START Data provided

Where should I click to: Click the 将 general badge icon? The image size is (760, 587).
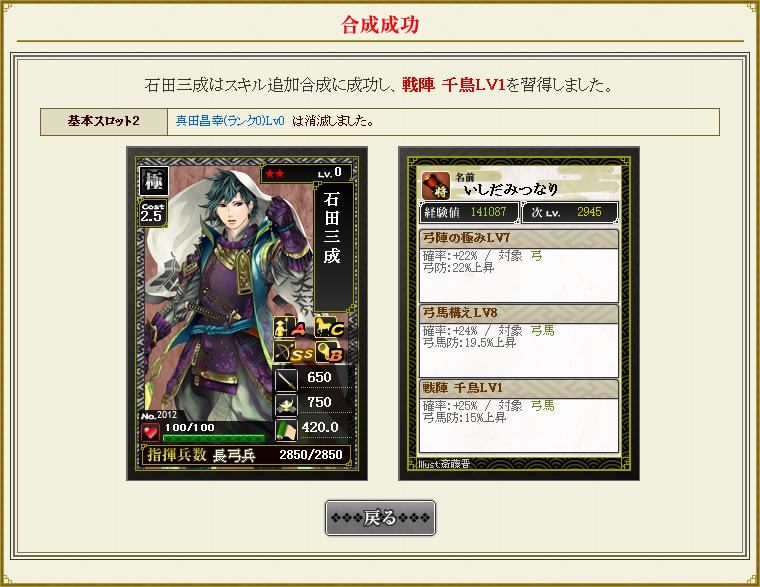[x=436, y=186]
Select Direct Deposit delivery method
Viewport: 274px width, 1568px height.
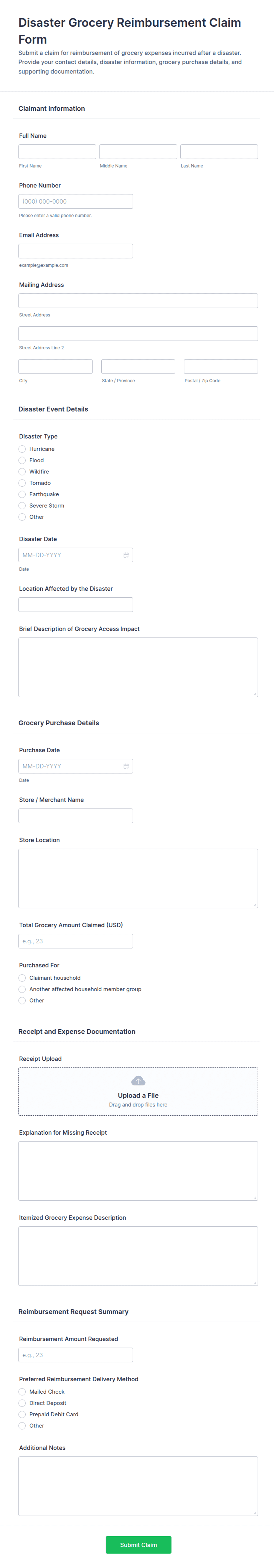22,1403
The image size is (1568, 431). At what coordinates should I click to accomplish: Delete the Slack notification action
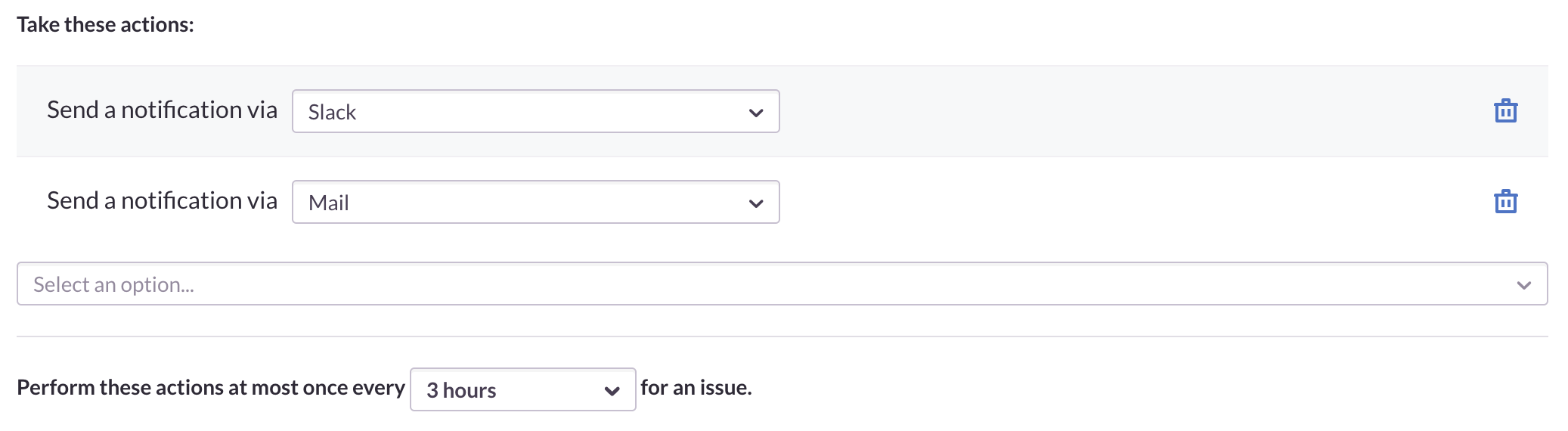(1505, 111)
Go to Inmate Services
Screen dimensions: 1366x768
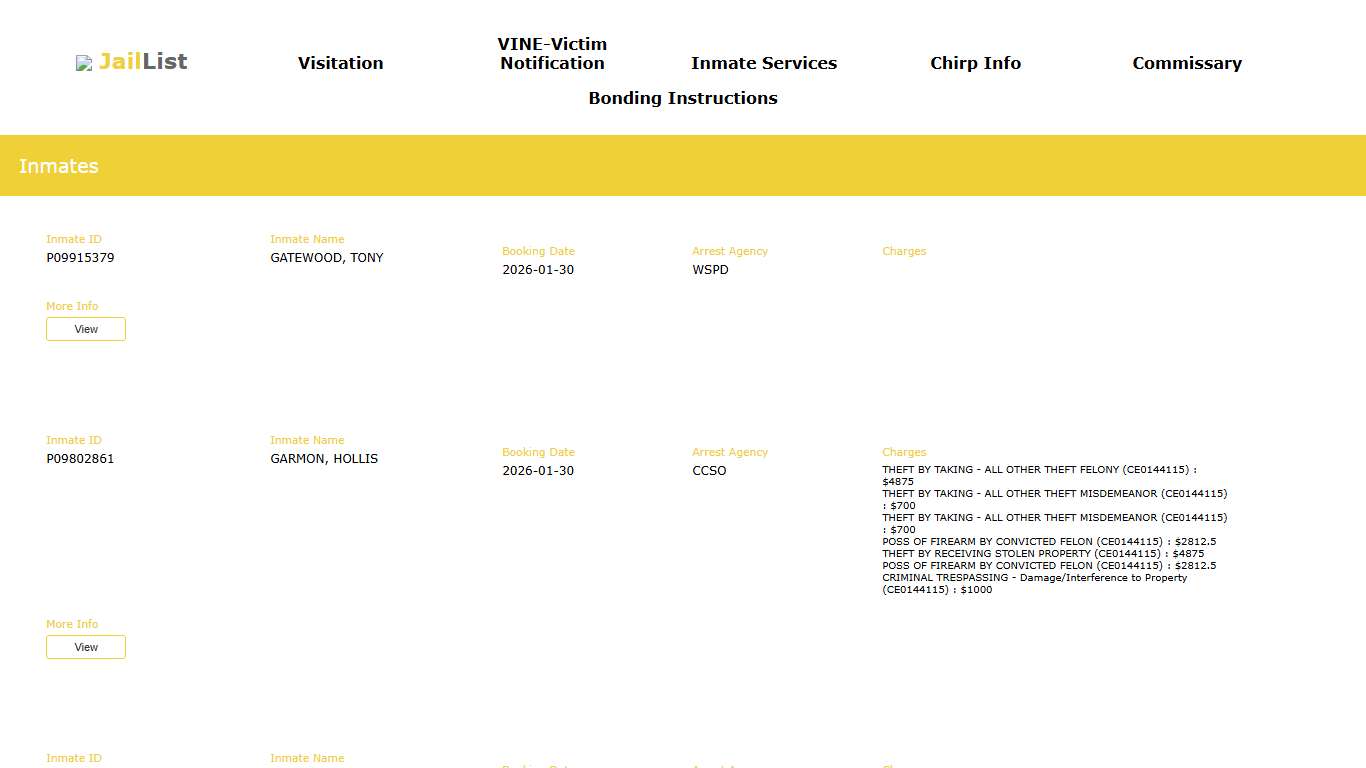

END Data provided

* _Required work_:
The copy should hold exactly the lines from the line containing "Go to Inmate Services" through the last line of the records, both included, and no pictures or other lines.

* _Exercise answer_:
Go to Inmate Services
Screen dimensions: 1366x768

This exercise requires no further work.